3/4 c brown rice flour

1/2 c sorghum

1/2 c tapioca starch

1/4 c potato starch

1 tsp baking soda

1/2 tsp salt

1 tsp cinnamon

1/2 tsp all spice

dash xanthan gum or guar gum

1 stick butter

3/4 c sugar

2 eggs

1 tsp vanilla

1 can pumpkin

  1. Preheat oven to 325 degrees. Line cupcake pan with decorative liners. I used ones with a cute fall pattern that I purchased at Michael’s
  2. Combine all dry ingredients in a large bowl
  3. Cream butter and sugar together until fluffy then add eggs, vanilla and pumpkin
  4. Add wet ingredients to dry and mix until fully blended
  5. Scoop dough into cupcake pan with an ice cream scoop
  6. Bake for 15-20 minutes
  7. Cool on a wire rack

The result is a subtly sweet and savory blend of flavors. The ‘”cupcakes” stayed moist for a couple of days on my counter which is unheard of with most GF baked goods. I also froze a few of them and found that popping them in the microwave for about 15 seconds warms them up perfectly. I’m quite sure this recipe will be used a few more times this fall and will definitely be making an appearance at my Thanksgiving dinner.

Sunday Morning Waffles

For most people a waffle is a basic breakfast food that can be easily made at home or ordered at any morning cafe. Sunday mornings as a kid, for me included the breakfast staple and I loved every bite. Fast forward a few years and waffles, for me, became a bit more difficult. In my late 20s I discovered that I would need to start eating gluten-free or remain sick everyday of my life. It was an easy decision to make, but the road to full recovery and lifestyle change took some time. Gluten free baking can be difficult and waffles were no exception. I ran into many waffle recipes that produced soggy, hard as a rock, or just plain bad tasting waffles.

It wasn’t until a few weeks ago that I discovered the best Gluten Free Belgian Waffle recipe. It was light, crispy, and sweet.
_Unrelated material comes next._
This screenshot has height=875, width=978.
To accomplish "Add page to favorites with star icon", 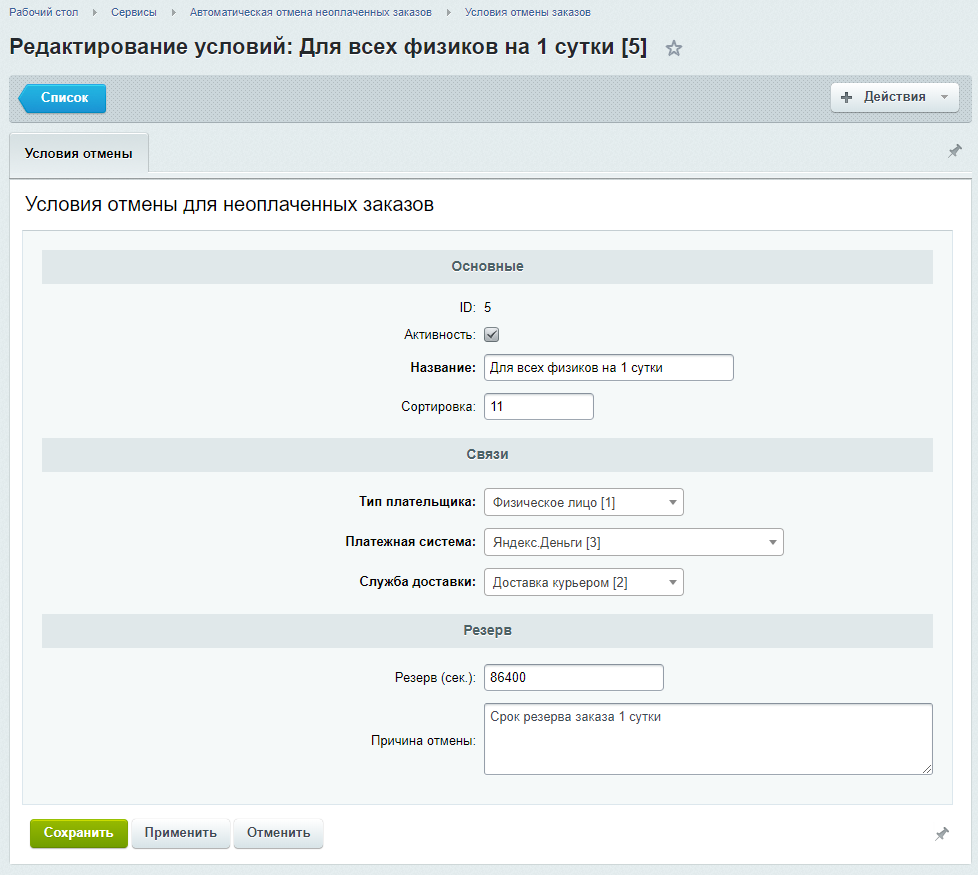I will [674, 48].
Perfect. Even if you don’t need to eat gluten-free this is a great recipe that offers an alternative to wheat flour. I’ve made the waffles a few times now and have added a few changes of my own to make them even better.

1/2 cup brown rice flour

1/2 cup sorghum flour

1/2 cup potato starch

1/4 cup tapioca starch

2 tsp. baking powder

1/2 tsp. salt

1 tsp. sugar

1 tsp. cinnamon

1/2 tsp. xanthan gum

1 tsp. vanilla

1 1/2 cup milk w/dash of white vinegar

1/4 cup canola oil

2 eggs

Mix the dry ingredients (you can sift them if you want to get real fancy).  Add the vinegar to the milk and let sit for a minute. If you prefer you can substitute lemon juice for the white vinegar to sour the milk. This is an important step, so if you’re bothered by adding vinegar, at least use lemon juice. Then add all the wet ingredients to the soured milk. I don’t recommend substituting melted butter for the oil. Using melted butter in waffle recipes doesn’t produce the best possible waffle consistency (trust me, as a midwestern girl, I’ve tried it). Mix the wet ingredients into the dry bowl and whisk together.

As with most GF recipes, the batter will be lumpy. I cook my waffles for about 4 minutes and serve them with whipped cream, berries, apple butter and sometimes a dash of powdered sugar.